• The problem: Reproduce exactly the lines below from the one containing "[button] (66, 7)" through the one containing "Vacancies (1400, 100)", including both, and nothing else.

• Dataset records:
□ □ □ □ □
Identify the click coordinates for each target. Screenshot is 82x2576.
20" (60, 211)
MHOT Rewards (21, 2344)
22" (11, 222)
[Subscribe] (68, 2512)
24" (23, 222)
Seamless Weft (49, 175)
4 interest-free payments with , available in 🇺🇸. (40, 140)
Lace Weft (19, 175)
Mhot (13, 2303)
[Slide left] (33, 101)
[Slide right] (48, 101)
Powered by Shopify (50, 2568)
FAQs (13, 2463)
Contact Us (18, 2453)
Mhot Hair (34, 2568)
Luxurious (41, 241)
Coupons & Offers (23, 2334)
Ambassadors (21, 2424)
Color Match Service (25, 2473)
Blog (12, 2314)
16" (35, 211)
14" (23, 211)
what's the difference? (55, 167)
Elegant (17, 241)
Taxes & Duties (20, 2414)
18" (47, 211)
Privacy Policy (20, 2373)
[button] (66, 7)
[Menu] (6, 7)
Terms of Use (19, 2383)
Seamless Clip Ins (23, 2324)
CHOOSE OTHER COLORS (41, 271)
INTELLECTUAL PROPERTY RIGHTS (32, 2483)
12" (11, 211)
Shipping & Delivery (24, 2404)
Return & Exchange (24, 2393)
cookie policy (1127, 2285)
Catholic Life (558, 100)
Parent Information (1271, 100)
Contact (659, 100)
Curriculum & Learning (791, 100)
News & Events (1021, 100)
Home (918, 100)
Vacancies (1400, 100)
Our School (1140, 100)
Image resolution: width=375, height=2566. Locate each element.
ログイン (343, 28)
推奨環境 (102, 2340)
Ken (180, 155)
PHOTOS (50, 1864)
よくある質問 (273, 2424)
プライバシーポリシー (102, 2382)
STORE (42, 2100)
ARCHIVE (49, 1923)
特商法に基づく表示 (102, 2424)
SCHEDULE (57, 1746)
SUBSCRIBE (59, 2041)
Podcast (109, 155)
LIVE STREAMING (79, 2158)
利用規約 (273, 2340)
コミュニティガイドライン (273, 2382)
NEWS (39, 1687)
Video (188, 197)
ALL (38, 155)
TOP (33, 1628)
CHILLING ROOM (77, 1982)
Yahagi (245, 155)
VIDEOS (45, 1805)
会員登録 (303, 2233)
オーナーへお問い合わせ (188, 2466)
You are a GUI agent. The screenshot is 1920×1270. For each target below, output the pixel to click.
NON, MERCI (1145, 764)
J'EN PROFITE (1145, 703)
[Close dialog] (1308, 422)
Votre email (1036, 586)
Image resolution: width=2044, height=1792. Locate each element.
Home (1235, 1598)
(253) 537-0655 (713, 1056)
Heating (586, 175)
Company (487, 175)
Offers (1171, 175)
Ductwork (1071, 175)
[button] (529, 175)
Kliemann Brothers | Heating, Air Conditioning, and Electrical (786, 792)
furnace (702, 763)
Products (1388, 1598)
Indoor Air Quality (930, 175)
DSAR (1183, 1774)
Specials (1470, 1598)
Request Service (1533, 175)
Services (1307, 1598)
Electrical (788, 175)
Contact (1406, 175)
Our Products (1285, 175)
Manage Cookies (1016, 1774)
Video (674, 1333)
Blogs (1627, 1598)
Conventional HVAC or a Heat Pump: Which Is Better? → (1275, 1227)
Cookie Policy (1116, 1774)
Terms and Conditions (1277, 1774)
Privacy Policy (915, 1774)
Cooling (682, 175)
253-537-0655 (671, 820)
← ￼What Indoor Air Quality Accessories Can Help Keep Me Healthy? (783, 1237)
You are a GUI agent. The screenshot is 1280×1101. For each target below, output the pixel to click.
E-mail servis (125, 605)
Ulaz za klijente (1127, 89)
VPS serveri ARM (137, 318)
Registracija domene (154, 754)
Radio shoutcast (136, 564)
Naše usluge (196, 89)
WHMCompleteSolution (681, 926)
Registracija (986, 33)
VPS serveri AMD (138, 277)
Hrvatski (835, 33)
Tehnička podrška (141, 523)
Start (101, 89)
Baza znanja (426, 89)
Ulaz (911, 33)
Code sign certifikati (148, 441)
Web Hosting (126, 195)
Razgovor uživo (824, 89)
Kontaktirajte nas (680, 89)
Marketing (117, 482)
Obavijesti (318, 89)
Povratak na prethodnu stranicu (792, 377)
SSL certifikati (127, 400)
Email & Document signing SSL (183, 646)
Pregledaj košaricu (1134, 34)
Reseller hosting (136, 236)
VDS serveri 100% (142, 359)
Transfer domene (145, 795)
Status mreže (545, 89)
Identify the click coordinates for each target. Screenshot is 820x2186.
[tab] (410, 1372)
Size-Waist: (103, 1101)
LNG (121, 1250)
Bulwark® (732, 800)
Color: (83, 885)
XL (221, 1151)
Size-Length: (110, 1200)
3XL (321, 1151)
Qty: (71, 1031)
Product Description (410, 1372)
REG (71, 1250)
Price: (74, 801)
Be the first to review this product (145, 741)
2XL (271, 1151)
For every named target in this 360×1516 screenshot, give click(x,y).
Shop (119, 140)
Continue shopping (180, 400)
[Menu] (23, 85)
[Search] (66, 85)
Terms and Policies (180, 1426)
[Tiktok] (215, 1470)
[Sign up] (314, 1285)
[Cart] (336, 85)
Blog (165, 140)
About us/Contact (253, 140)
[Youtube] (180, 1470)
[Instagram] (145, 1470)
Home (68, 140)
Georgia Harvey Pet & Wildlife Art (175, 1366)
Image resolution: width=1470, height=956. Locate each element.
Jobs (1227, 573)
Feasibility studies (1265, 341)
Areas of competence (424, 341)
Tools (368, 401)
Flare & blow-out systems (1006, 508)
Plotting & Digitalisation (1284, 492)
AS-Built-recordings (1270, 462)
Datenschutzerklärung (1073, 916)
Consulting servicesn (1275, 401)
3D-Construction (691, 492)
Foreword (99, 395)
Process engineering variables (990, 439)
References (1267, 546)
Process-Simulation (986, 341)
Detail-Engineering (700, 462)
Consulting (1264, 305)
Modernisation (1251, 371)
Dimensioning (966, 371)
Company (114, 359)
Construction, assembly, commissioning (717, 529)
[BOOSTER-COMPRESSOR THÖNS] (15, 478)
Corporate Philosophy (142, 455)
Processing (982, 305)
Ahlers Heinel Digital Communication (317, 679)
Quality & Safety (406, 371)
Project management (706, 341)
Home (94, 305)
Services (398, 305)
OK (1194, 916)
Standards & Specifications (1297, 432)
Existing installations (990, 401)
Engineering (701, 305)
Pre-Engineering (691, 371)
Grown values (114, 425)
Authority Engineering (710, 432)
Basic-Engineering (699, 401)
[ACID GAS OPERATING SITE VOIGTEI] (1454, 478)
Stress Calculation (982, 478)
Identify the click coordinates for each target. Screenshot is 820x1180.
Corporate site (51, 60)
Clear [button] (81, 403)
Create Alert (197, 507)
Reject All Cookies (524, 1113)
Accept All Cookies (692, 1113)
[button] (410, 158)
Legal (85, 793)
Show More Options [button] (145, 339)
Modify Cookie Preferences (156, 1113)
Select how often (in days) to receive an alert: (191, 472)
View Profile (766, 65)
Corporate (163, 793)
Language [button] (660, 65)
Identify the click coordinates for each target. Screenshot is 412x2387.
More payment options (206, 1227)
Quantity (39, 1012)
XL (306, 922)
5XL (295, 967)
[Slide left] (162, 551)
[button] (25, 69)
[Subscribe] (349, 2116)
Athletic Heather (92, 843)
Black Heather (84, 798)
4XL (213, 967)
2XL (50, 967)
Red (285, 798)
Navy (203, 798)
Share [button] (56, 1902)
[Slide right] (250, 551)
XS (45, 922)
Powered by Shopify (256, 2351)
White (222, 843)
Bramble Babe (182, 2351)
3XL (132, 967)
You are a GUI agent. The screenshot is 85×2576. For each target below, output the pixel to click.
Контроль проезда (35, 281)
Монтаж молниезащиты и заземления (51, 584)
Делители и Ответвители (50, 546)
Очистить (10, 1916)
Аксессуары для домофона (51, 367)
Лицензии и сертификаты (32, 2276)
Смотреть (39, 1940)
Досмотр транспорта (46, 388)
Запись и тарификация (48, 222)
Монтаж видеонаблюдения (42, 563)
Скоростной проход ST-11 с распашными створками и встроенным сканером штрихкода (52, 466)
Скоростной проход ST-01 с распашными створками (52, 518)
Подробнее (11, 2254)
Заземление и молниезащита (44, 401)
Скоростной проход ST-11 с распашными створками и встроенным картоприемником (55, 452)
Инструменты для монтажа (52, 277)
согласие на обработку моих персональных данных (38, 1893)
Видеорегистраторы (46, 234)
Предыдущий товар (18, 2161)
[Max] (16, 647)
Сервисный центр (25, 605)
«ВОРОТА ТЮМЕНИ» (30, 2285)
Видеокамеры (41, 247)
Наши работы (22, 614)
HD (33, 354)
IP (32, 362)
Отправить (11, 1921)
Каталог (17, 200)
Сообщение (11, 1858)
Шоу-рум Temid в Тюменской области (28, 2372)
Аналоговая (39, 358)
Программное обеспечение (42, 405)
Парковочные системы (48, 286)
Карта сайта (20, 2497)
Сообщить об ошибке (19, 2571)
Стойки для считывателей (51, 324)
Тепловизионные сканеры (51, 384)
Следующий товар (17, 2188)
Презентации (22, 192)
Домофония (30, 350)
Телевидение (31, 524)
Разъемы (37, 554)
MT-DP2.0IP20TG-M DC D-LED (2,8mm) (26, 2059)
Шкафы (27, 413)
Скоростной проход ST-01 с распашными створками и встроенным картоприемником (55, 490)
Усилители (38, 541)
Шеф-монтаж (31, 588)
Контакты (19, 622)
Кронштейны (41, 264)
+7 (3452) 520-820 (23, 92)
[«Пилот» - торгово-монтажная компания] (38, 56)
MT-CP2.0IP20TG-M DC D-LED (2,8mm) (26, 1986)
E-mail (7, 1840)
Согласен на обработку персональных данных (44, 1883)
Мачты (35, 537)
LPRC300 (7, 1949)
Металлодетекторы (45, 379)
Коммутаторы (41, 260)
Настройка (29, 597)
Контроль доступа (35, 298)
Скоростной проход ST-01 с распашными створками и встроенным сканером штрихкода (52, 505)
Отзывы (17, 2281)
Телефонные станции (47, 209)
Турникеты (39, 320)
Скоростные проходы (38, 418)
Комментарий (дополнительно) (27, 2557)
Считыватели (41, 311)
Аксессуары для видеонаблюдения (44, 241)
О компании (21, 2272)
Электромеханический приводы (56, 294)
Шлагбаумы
□ □ □ □ □
• Task answer:
[button] (66, 7)
[Menu] (6, 7)
Terms of Use (19, 2383)
Seamless Clip Ins (23, 2324)
CHOOSE OTHER COLORS (41, 271)
INTELLECTUAL PROPERTY RIGHTS (32, 2483)
12" (11, 211)
Shipping & Delivery (24, 2404)
Return & Exchange (24, 2393)
cookie policy (1127, 2285)
Catholic Life (558, 100)
Parent Information (1271, 100)
Contact (659, 100)
Curriculum & Learning (791, 100)
News & Events (1021, 100)
Home (918, 100)
Vacancies (1400, 100)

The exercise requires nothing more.